-- WORKING DATA follows --

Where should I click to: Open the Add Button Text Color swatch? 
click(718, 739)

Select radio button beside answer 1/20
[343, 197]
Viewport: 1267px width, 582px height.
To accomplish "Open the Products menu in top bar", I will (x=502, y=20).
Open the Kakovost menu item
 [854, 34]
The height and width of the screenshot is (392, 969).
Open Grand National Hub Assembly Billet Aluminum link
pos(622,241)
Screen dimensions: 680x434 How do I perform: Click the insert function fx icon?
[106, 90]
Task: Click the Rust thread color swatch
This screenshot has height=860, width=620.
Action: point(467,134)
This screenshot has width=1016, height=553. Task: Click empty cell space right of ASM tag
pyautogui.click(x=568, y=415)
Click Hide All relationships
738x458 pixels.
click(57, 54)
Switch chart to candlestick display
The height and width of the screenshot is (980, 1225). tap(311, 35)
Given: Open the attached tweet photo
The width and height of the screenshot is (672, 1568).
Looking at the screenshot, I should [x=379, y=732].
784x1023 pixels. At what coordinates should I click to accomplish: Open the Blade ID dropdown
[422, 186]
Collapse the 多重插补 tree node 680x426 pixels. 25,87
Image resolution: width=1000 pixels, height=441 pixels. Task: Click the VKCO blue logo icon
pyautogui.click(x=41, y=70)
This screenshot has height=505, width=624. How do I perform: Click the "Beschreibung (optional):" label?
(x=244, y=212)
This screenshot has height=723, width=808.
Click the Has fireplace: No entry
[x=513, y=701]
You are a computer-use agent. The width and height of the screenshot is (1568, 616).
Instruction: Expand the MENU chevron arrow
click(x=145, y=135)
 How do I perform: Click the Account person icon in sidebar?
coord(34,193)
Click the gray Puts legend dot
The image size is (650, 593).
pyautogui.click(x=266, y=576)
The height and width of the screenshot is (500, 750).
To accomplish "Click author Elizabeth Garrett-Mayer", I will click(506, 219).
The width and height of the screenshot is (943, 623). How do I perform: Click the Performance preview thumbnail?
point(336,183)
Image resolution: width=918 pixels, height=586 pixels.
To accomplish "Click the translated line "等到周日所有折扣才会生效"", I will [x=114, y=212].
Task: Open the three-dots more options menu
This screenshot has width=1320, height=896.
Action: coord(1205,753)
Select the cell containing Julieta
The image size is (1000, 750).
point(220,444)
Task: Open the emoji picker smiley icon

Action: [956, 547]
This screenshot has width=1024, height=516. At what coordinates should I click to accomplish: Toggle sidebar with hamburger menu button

-- WORKING DATA concluded --

= WHAT NEEDS TO BE DONE =
In full and word for word, reproduce the data above.

= OUTPUT =
Where should I click to: Open the Add Button Text Color swatch? 
click(718, 739)

Select radio button beside answer 1/20
[343, 197]
Viewport: 1267px width, 582px height.
To accomplish "Open the Products menu in top bar", I will (x=502, y=20).
Open the Kakovost menu item
 [854, 34]
The height and width of the screenshot is (392, 969).
Open Grand National Hub Assembly Billet Aluminum link
pos(622,241)
Screen dimensions: 680x434 How do I perform: Click the insert function fx icon?
[106, 90]
Task: Click the Rust thread color swatch
This screenshot has height=860, width=620.
Action: point(467,134)
This screenshot has width=1016, height=553. Task: Click empty cell space right of ASM tag
pyautogui.click(x=568, y=415)
Click Hide All relationships
738x458 pixels.
click(57, 54)
Switch chart to candlestick display
The height and width of the screenshot is (980, 1225). tap(311, 35)
Given: Open the attached tweet photo
The width and height of the screenshot is (672, 1568).
Looking at the screenshot, I should [x=379, y=732].
784x1023 pixels. At what coordinates should I click to accomplish: Open the Blade ID dropdown
[422, 186]
Collapse the 多重插补 tree node 680x426 pixels. 25,87
Image resolution: width=1000 pixels, height=441 pixels. Task: Click the VKCO blue logo icon
pyautogui.click(x=41, y=70)
This screenshot has height=505, width=624. How do I perform: Click the "Beschreibung (optional):" label?
(x=244, y=212)
This screenshot has height=723, width=808.
Click the Has fireplace: No entry
[x=513, y=701]
You are a computer-use agent. The width and height of the screenshot is (1568, 616).
Instruction: Expand the MENU chevron arrow
click(x=145, y=135)
 How do I perform: Click the Account person icon in sidebar?
coord(34,193)
Click the gray Puts legend dot
The image size is (650, 593).
pyautogui.click(x=266, y=576)
The height and width of the screenshot is (500, 750).
To accomplish "Click author Elizabeth Garrett-Mayer", I will click(506, 219).
The width and height of the screenshot is (943, 623). How do I perform: Click the Performance preview thumbnail?
point(336,183)
Image resolution: width=918 pixels, height=586 pixels.
To accomplish "Click the translated line "等到周日所有折扣才会生效"", I will [x=114, y=212].
Task: Open the three-dots more options menu
This screenshot has width=1320, height=896.
Action: coord(1205,753)
Select the cell containing Julieta
The image size is (1000, 750).
point(220,444)
Task: Open the emoji picker smiley icon

Action: [956, 547]
This screenshot has width=1024, height=516. At what coordinates should I click to accomplish: Toggle sidebar with hamburger menu button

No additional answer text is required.